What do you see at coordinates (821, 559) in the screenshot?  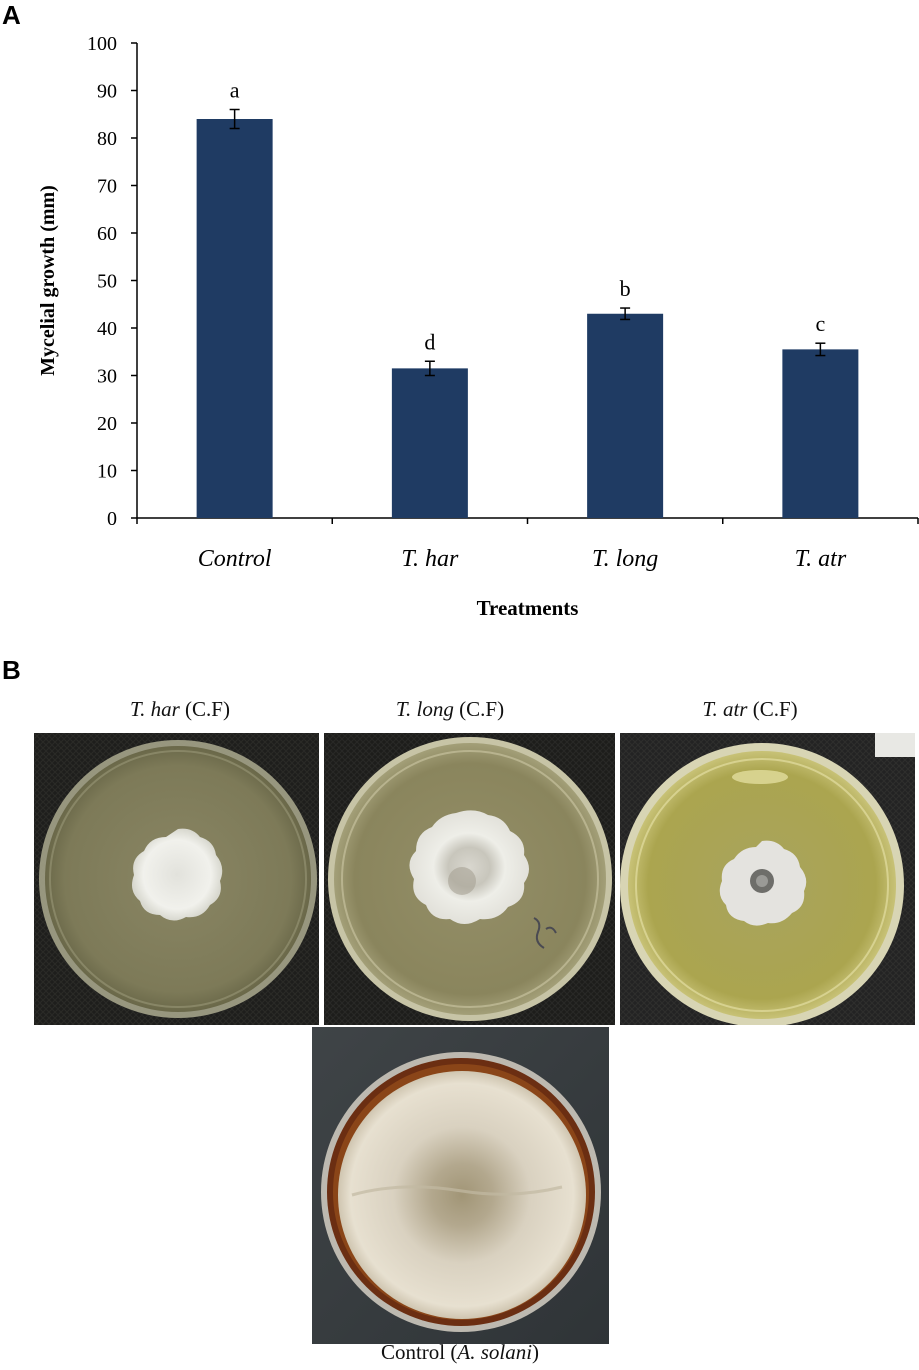 I see `x-tick-label: T. atr` at bounding box center [821, 559].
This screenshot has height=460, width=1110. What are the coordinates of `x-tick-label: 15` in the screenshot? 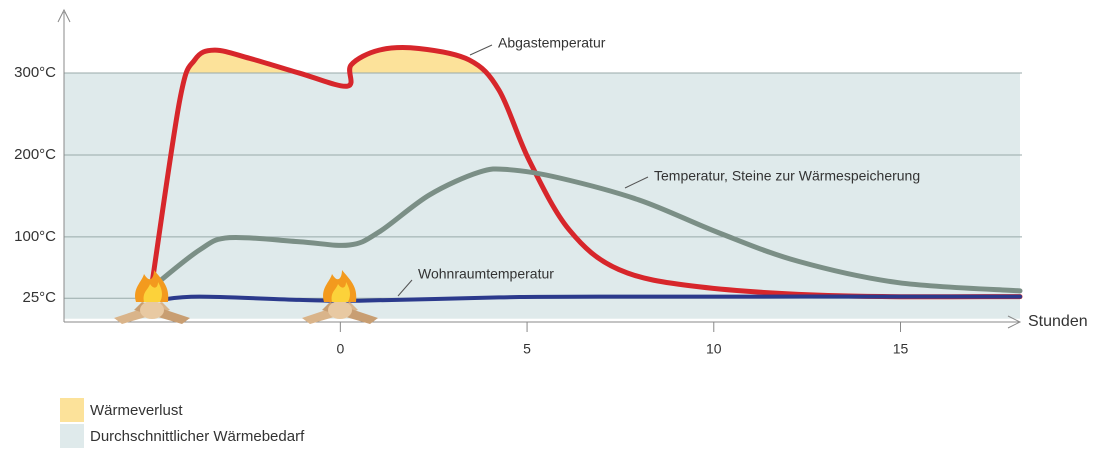 It's located at (901, 349).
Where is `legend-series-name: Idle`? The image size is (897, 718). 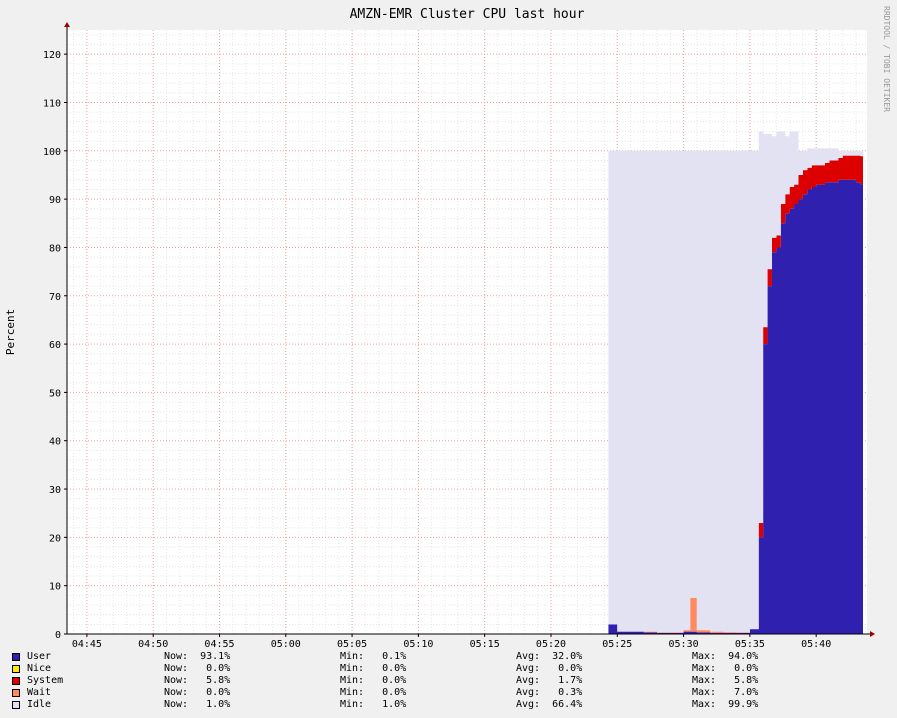 legend-series-name: Idle is located at coordinates (40, 704).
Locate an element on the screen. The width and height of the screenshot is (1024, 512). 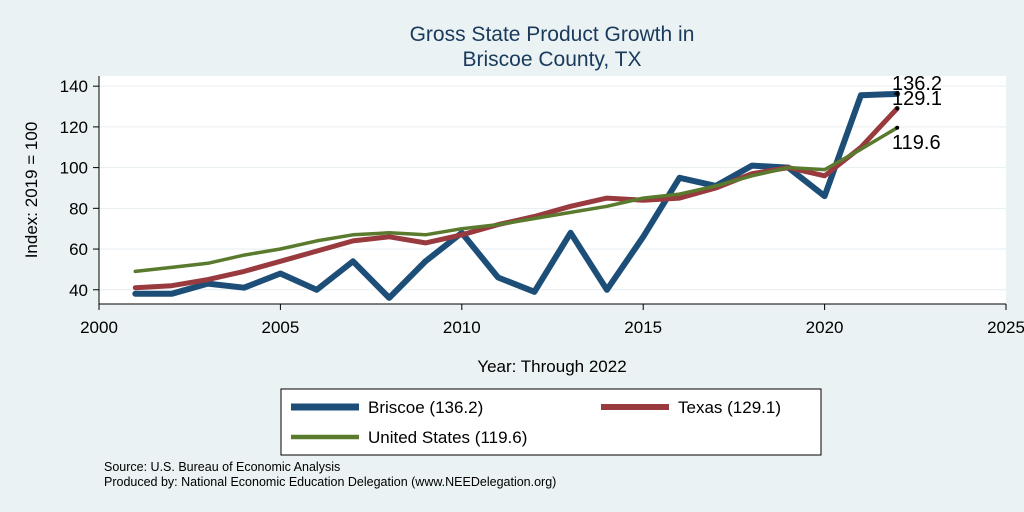
chart-title: Gross State Product Growth in is located at coordinates (552, 34).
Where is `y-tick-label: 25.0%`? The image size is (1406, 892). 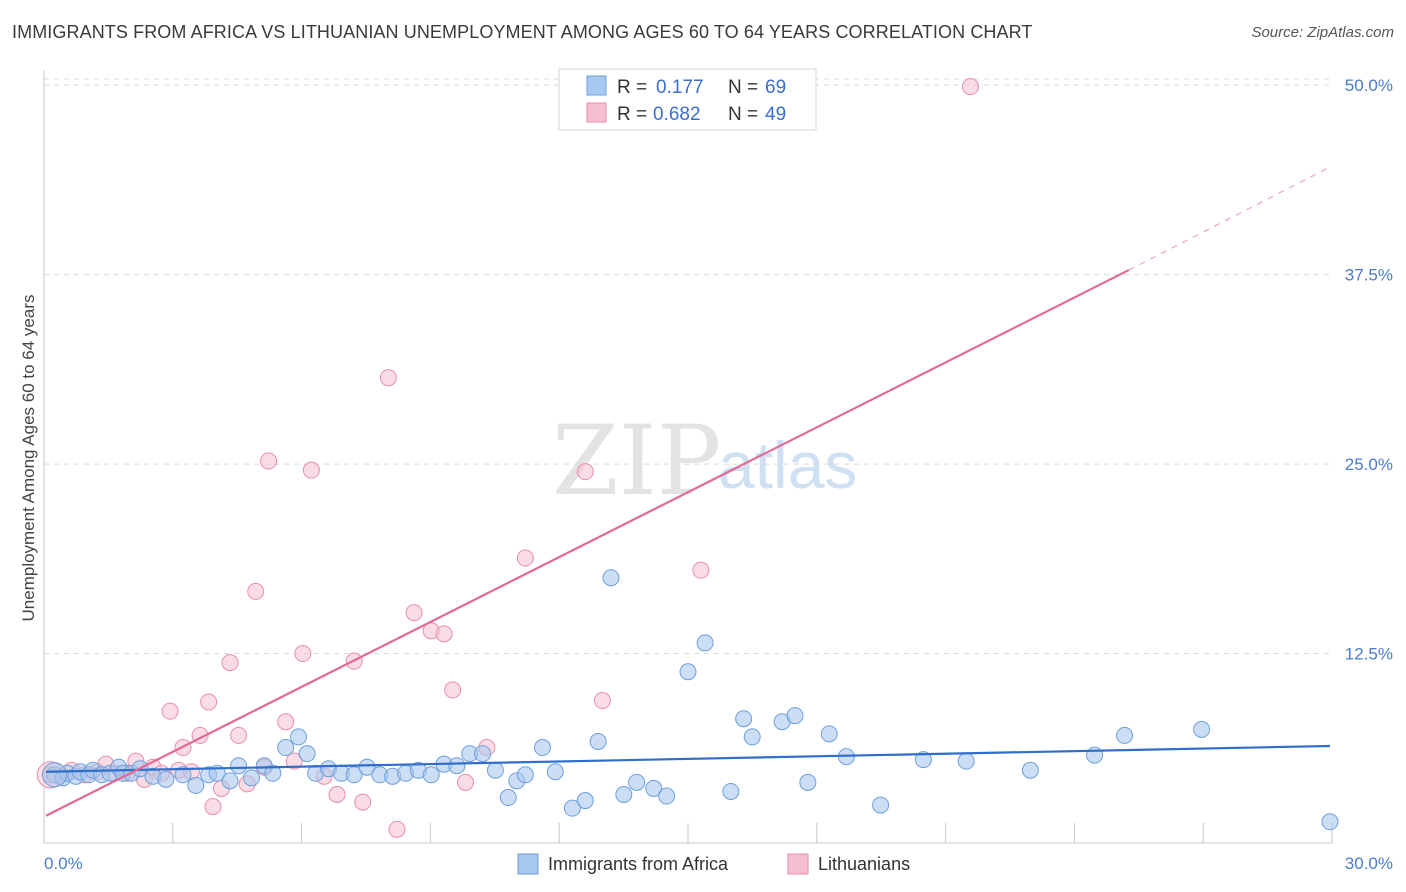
◇ ◇ ◇ ◇
#### Job
Please copy everything from the row containing "Locate an element" down to the last row, unchanged, and leave the pictures out of your answer.

#### Result
Locate an element on the screen. The width and height of the screenshot is (1024, 512). 
chart-title: Gross State Product Growth in is located at coordinates (552, 34).
Where is `y-tick-label: 25.0%`? The image size is (1406, 892). 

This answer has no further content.